▶ _Stored records_:
********************

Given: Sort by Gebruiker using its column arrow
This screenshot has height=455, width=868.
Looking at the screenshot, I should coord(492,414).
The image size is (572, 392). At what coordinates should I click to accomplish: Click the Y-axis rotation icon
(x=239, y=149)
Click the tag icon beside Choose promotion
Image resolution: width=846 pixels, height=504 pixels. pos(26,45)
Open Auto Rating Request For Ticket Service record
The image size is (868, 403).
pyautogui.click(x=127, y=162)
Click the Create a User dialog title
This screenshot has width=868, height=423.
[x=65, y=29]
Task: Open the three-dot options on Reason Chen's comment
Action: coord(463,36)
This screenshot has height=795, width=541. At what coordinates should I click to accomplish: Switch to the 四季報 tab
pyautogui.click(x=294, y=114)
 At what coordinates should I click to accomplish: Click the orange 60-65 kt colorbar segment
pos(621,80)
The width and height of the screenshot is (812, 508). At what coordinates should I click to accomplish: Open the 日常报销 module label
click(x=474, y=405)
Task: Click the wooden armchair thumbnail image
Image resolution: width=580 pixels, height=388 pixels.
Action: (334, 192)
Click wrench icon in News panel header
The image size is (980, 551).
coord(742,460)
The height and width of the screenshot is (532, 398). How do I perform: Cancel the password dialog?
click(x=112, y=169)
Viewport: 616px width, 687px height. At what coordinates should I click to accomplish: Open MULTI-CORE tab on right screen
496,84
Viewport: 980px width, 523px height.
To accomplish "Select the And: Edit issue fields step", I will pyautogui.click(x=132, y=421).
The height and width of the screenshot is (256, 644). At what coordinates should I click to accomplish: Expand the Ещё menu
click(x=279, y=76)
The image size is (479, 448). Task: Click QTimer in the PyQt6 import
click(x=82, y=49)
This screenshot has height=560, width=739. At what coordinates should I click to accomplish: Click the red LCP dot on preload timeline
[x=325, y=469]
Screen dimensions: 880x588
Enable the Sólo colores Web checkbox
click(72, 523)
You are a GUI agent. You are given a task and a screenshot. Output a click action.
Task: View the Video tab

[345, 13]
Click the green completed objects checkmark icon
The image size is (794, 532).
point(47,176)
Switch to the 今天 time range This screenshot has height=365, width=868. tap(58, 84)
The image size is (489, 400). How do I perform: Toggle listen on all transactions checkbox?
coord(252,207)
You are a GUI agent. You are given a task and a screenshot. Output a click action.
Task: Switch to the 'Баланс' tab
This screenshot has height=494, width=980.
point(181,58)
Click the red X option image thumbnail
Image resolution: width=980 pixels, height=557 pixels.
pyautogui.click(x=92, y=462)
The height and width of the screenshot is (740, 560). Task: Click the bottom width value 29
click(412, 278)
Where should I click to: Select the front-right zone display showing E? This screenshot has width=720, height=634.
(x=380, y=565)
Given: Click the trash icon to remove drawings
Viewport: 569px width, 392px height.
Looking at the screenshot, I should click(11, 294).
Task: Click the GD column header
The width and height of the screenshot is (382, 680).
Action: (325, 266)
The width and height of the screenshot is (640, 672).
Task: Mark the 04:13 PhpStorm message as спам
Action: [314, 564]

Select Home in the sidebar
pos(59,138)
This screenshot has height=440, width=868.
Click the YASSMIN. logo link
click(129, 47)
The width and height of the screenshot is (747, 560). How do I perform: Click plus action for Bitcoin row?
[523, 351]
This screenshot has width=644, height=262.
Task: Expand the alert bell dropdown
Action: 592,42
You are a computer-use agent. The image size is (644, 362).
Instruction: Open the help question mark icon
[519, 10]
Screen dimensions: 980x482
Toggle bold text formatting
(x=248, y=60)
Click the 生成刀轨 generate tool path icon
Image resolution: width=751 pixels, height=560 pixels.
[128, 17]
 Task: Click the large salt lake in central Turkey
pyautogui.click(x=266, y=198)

********************

▶ _Problem statement_: Among the entries above, the line containing "This screenshot has height=440, width=868.", the line containing "Screen dimensions: 980x482", and all lines between them are to be restated word for word; nothing else belongs in the reply.

▶ _Solution_:
This screenshot has height=440, width=868.
Click the YASSMIN. logo link
click(129, 47)
The width and height of the screenshot is (747, 560). How do I perform: Click plus action for Bitcoin row?
[523, 351]
This screenshot has width=644, height=262.
Task: Expand the alert bell dropdown
Action: 592,42
You are a computer-use agent. The image size is (644, 362).
Instruction: Open the help question mark icon
[519, 10]
Screen dimensions: 980x482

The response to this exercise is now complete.